Comment on attachment 650387 [details] [diff] [review] Part 1: Add iid parameter to nsISeralizable::Read to determine a serialization format and add a type-safe utility function to nsIObjectInputStream.idl I'm going to clear this request until biesi has looked at the other parts of this bug. I pinged him about it in IRC. Please rerequest review when appropriate and I'll do it quickly ;-)
So, re. question b: I'm writing a web application with ember.js, which stores part of its state in an url fragment. It goes like this: location.hash = '#/graphs/' + encodeURIComponent(JSON.stringify(state)); This makes for bookmarkable URLs. At some later time, ember may parse the URL into routes and parameters - here the route is /graphs/:graph_json, and ember passes encoded data into my de-serialization function for deserialization. That works great in Chrome. Due to this bug, it *fails horribly* in Firefox, because there's every chance that the data I'm serializing contains slashes. I'm working around the problem by browser sniffing and double-escaping my URL fragments, which sort-of-but-not-quite works. Sometimes they end up double-unescaped, sometimes someone manages to get a double-escaped version in a chat message and send it to a Chrome user, where it'll fail, often the double-escaping means the URL is too long for the web server. Basically, when I assign some properly escaped value to location.hash, I want to get the same value back later. Please fix.
No mater what you guys thing about the correctness of encoding the fragment part of the URL, this behavior causes the `hash` to be changed after page reload, which is ridiculous and is definitely a BUG that requires a fix. I have seen this discussion started like 7 years ago, right? So I think it's about time to fix it, stop looking for excuses and move on.

Records of locating words and elements
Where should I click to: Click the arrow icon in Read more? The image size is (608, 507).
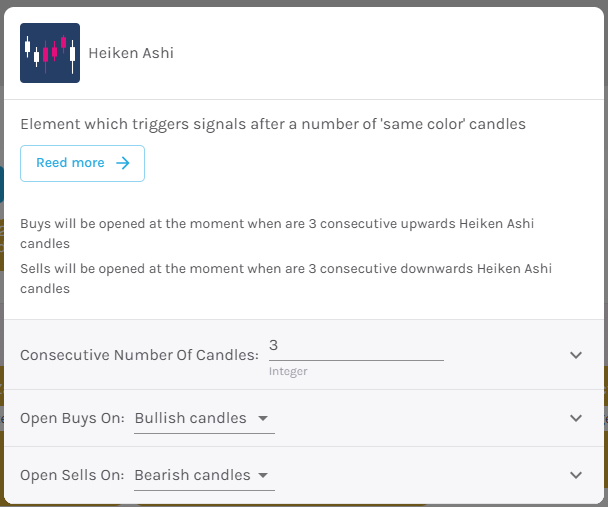coord(123,163)
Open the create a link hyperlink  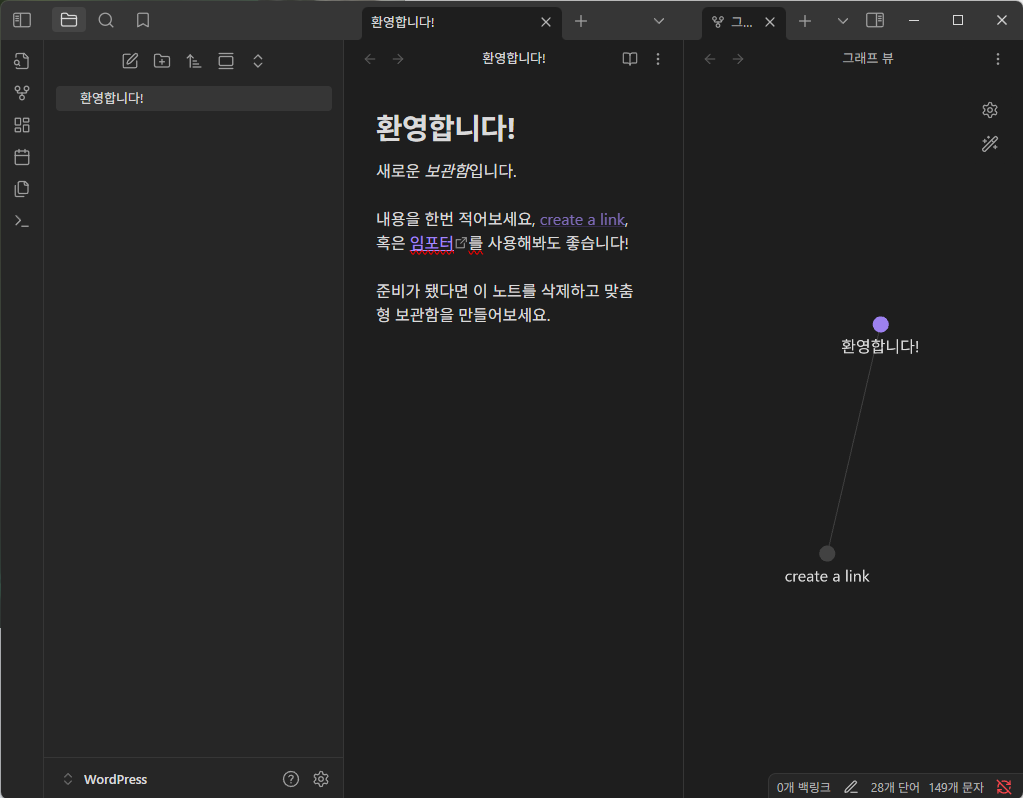tap(582, 219)
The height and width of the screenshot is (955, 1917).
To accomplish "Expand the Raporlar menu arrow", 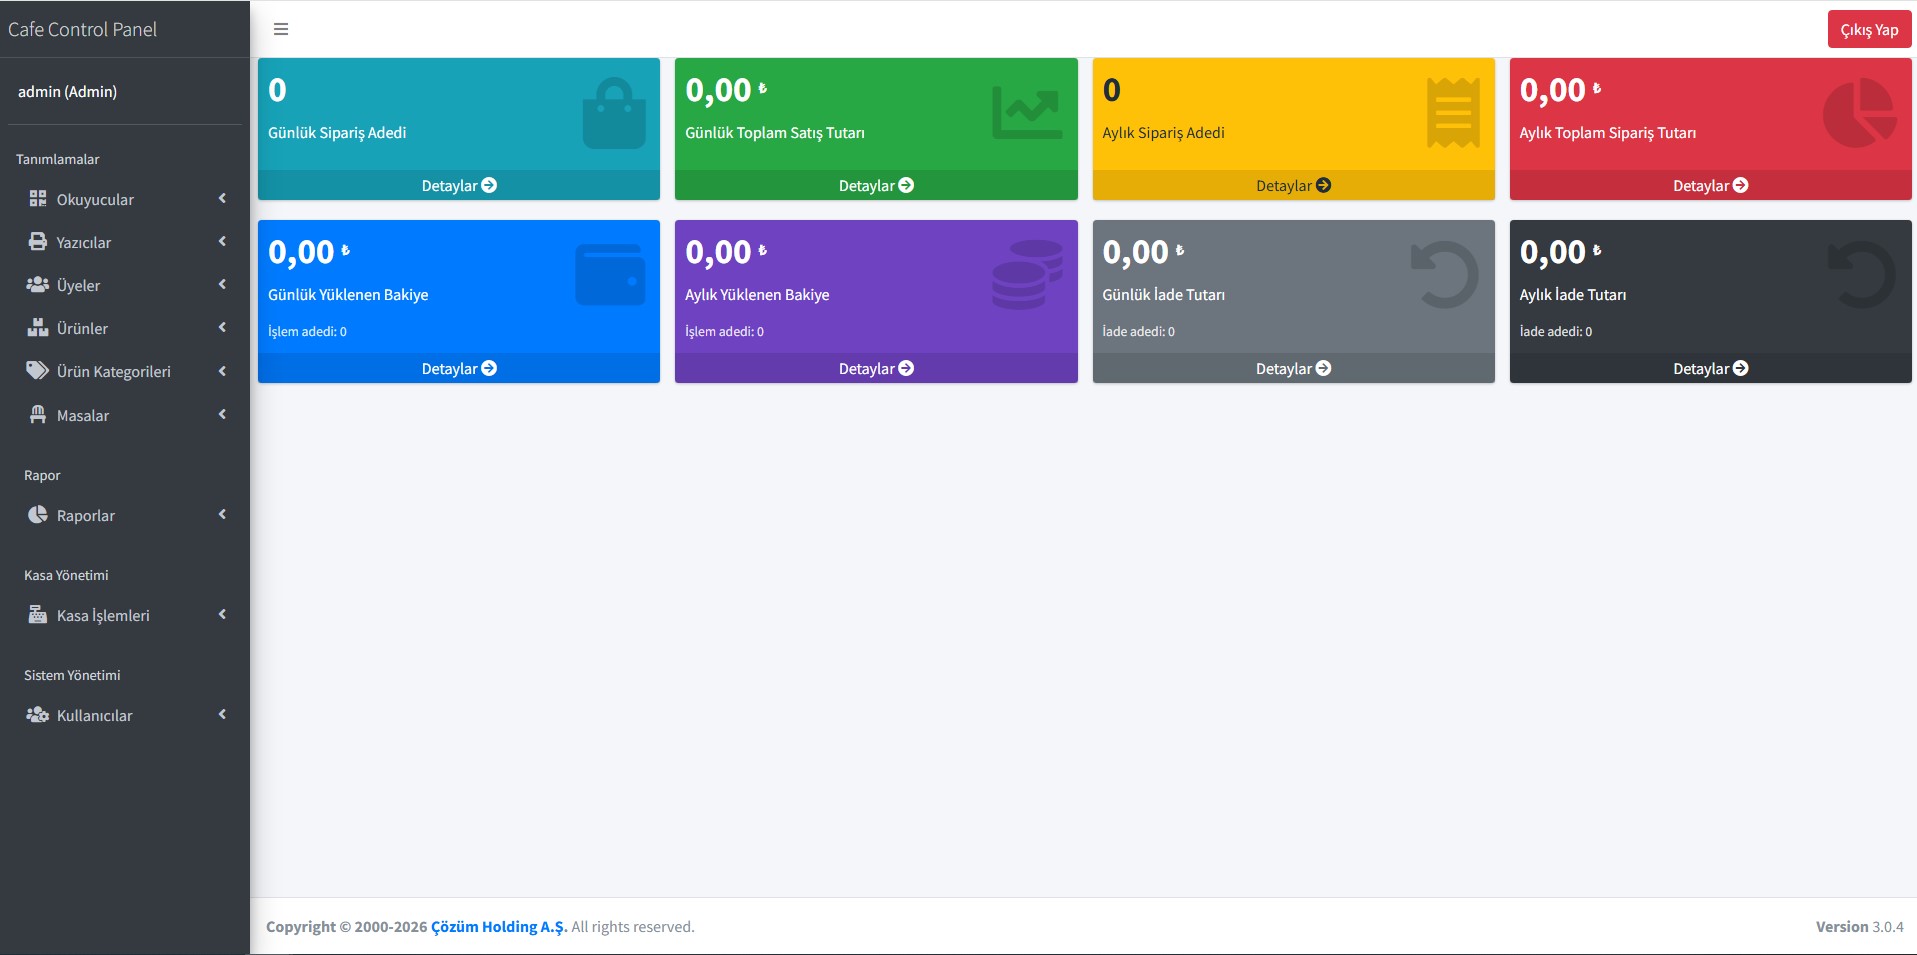I will coord(222,514).
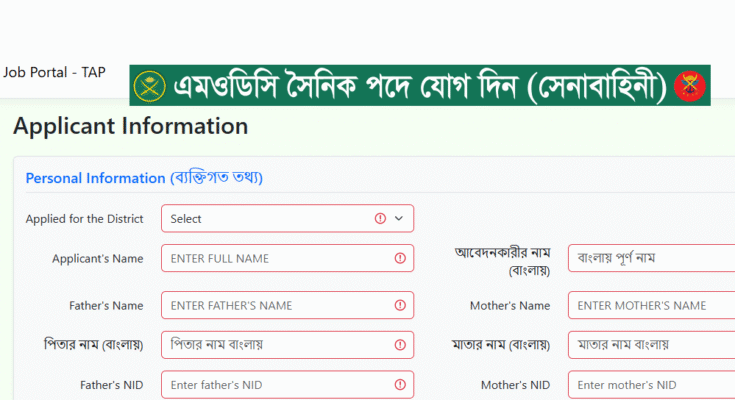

Written task 1:
Answer these questions from the bug discussion:
(a) What framework is the web application built with?
(b) In which browser does storing the state in the URL fragment work great?
(c) About how long ago does the last comment say the discussion started?
Written task 2: Translate this sentence from the bug discussion into Spanish: "Basically, when I assign some properly escaped value to location.hash, I want to get the same value back later."
Written task 3: List every problem that the bug discussion says comes with the double-escaping workaround.
These rows have nothing to do with the bug discussion.

Written response 1:
(a) ember.js
(b) Chrome
(c) About 7 years ago

Written response 2: Básicamente, cuando asigno un valor correctamente escapado a location.hash, quiero obtener el mismo valor más tarde.

Written response 3:
- The URL fragments sometimes end up double-unescaped.
- A double-escaped version sent in a chat message to a Chrome user fails there.
- The double-escaping often makes the URL too long for the web server.